[begin Input data]

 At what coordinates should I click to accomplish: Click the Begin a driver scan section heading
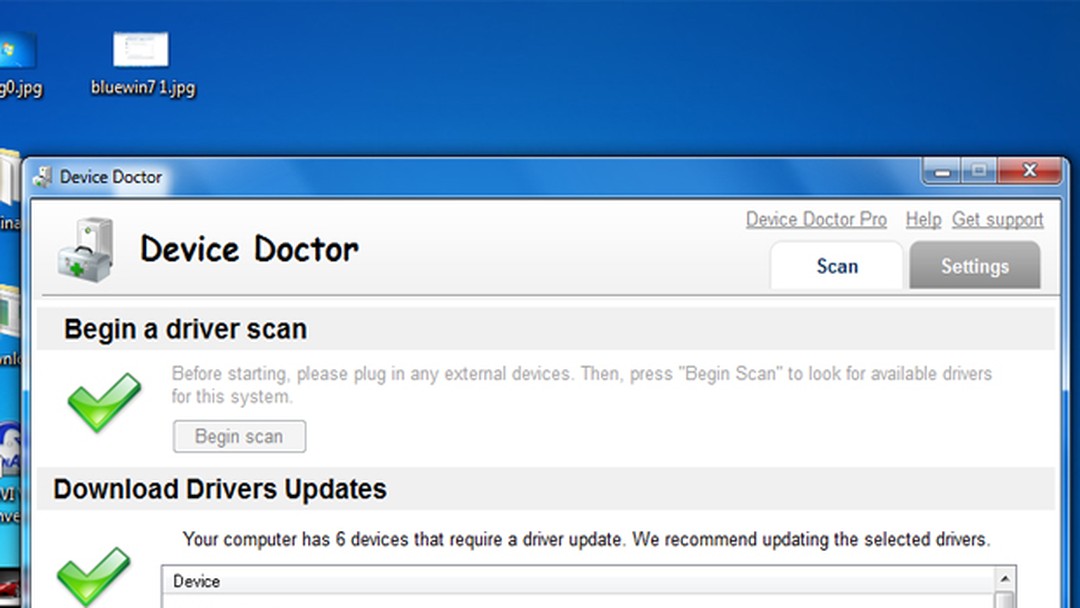coord(185,329)
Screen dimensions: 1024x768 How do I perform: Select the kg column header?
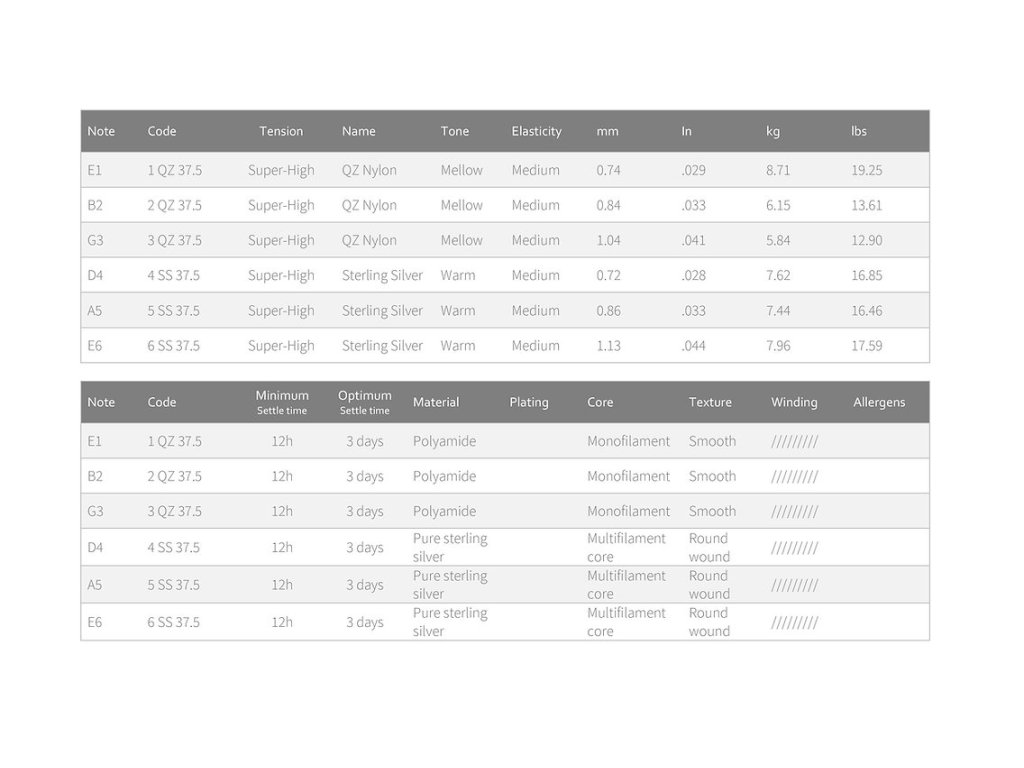point(773,131)
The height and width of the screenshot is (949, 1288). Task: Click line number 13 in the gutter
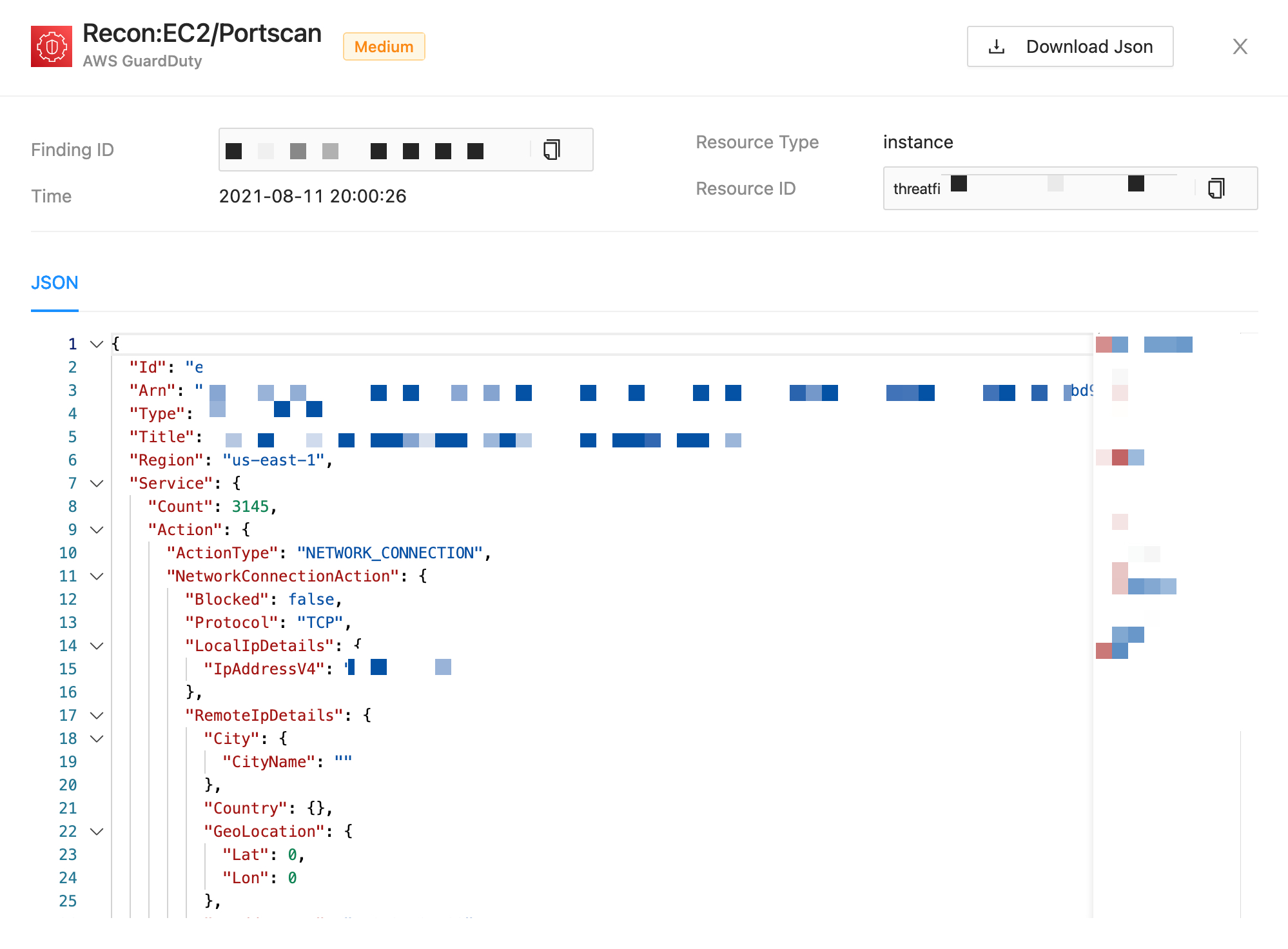click(x=68, y=623)
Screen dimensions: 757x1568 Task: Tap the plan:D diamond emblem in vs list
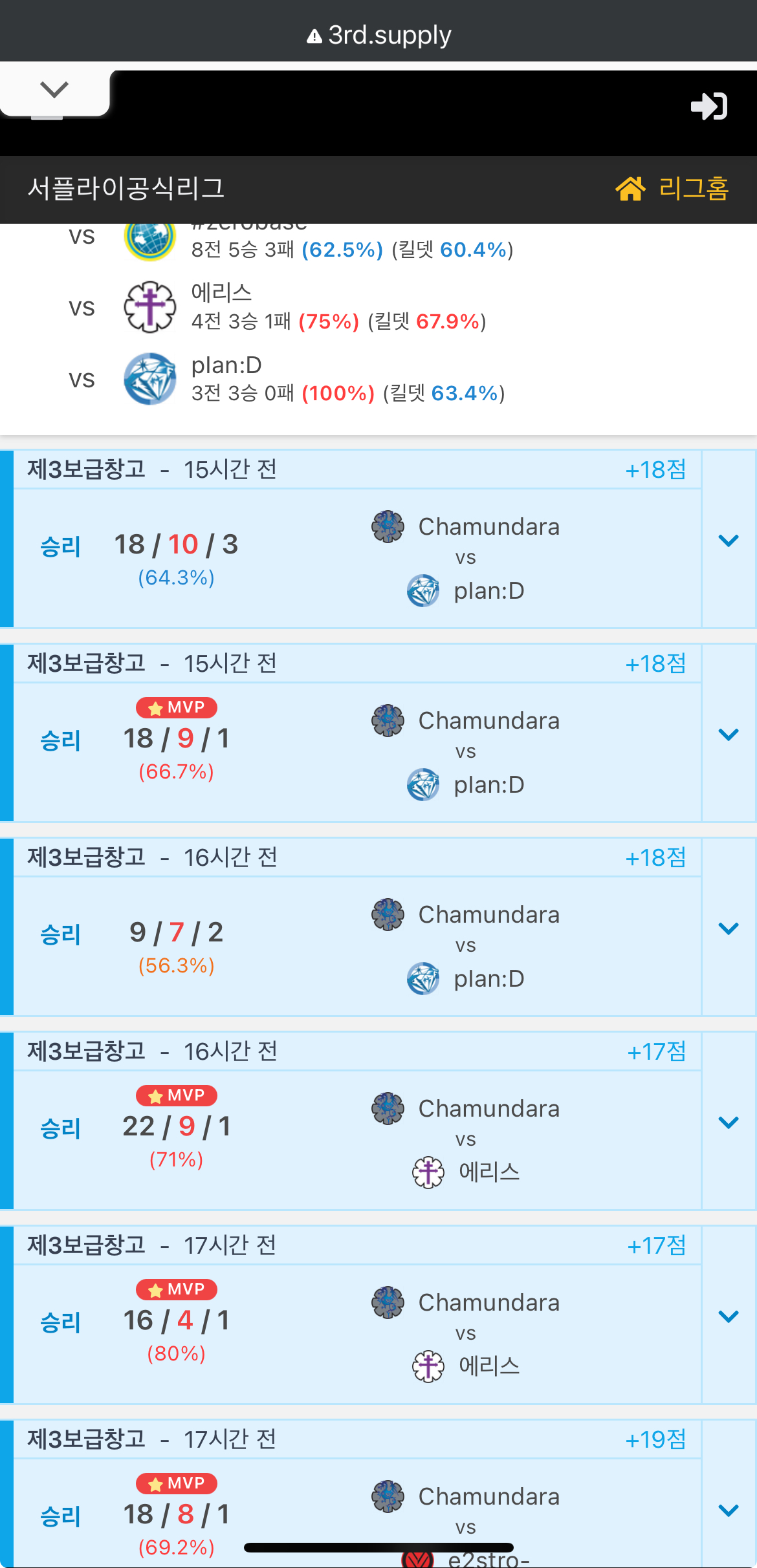click(149, 379)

[end Input data]

> _Work instructions_: Output every line of the material above verbatim, leaving out the pictures.

> _Worked solution_:
 At what coordinates should I click to accomplish: Click the Begin a driver scan section heading
coord(185,329)
Screen dimensions: 1024x768 How do I perform: Select the kg column header?
point(773,131)
The height and width of the screenshot is (949, 1288). Task: Click line number 13 in the gutter
click(x=68, y=623)
Screen dimensions: 757x1568 Task: Tap the plan:D diamond emblem in vs list
click(149, 379)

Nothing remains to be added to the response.